WHAT YOU WILL DO — When you reach the entries, transcribe each one exactly.

[Dataset excerpts]
:::

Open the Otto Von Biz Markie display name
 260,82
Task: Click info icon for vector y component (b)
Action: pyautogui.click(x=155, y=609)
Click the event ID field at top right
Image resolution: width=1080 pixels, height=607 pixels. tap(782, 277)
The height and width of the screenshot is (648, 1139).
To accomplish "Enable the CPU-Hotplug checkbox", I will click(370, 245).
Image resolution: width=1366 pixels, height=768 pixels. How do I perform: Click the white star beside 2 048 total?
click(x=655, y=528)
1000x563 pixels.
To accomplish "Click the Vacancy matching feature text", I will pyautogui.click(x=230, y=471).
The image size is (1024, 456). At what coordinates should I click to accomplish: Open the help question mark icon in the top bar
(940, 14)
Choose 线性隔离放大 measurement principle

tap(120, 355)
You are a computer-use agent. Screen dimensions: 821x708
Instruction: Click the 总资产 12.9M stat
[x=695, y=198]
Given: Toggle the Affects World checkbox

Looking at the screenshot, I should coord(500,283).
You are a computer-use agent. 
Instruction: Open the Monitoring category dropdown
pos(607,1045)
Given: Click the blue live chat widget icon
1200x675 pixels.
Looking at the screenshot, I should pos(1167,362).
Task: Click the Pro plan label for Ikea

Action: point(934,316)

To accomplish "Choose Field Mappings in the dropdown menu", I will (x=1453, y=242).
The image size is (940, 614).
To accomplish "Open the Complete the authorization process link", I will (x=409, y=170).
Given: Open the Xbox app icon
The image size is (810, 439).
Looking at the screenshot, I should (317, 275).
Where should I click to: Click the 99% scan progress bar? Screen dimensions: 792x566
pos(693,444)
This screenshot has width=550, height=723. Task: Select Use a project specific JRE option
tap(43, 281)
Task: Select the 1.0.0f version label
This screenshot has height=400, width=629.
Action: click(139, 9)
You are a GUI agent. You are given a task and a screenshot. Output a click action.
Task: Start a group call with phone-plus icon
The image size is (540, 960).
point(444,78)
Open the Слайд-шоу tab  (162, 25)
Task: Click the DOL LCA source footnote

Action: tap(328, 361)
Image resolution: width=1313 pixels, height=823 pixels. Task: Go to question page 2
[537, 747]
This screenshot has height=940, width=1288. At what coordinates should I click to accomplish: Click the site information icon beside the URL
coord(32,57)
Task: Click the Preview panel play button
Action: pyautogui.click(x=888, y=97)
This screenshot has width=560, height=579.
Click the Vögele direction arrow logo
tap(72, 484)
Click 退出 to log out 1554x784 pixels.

:::

TASK ANSWER —
Open the Otto Von Biz Markie display name
 260,82
Task: Click info icon for vector y component (b)
Action: pyautogui.click(x=155, y=609)
Click the event ID field at top right
Image resolution: width=1080 pixels, height=607 pixels. tap(782, 277)
The height and width of the screenshot is (648, 1139).
To accomplish "Enable the CPU-Hotplug checkbox", I will click(370, 245).
Image resolution: width=1366 pixels, height=768 pixels. How do I perform: Click the white star beside 2 048 total?
click(x=655, y=528)
1000x563 pixels.
To accomplish "Click the Vacancy matching feature text", I will pyautogui.click(x=230, y=471).
The image size is (1024, 456). At what coordinates should I click to accomplish: Open the help question mark icon in the top bar
(940, 14)
Choose 线性隔离放大 measurement principle

tap(120, 355)
You are a computer-use agent. Screen dimensions: 821x708
Instruction: Click the 总资产 12.9M stat
[x=695, y=198]
Given: Toggle the Affects World checkbox

Looking at the screenshot, I should coord(500,283).
You are a computer-use agent. 
Instruction: Open the Monitoring category dropdown
pos(607,1045)
Given: Click the blue live chat widget icon
1200x675 pixels.
Looking at the screenshot, I should pos(1167,362).
Task: Click the Pro plan label for Ikea

Action: point(934,316)

To accomplish "Choose Field Mappings in the dropdown menu", I will (x=1453, y=242).
The image size is (940, 614).
To accomplish "Open the Complete the authorization process link", I will (x=409, y=170).
Given: Open the Xbox app icon
The image size is (810, 439).
Looking at the screenshot, I should (317, 275).
Where should I click to: Click the 99% scan progress bar? Screen dimensions: 792x566
pos(693,444)
This screenshot has width=550, height=723. Task: Select Use a project specific JRE option
tap(43, 281)
Task: Select the 1.0.0f version label
This screenshot has height=400, width=629.
Action: click(139, 9)
You are a GUI agent. You are given a task and a screenshot. Output a click action.
Task: Start a group call with phone-plus icon
The image size is (540, 960).
point(444,78)
Open the Слайд-шоу tab  (162, 25)
Task: Click the DOL LCA source footnote

Action: tap(328, 361)
Image resolution: width=1313 pixels, height=823 pixels. Task: Go to question page 2
[537, 747]
This screenshot has height=940, width=1288. At what coordinates should I click to accomplish: Click the site information icon beside the URL
coord(32,57)
Task: Click the Preview panel play button
Action: pyautogui.click(x=888, y=97)
This screenshot has width=560, height=579.
Click the Vögele direction arrow logo
tap(72, 484)
Click 退出 to log out 1554x784 pixels.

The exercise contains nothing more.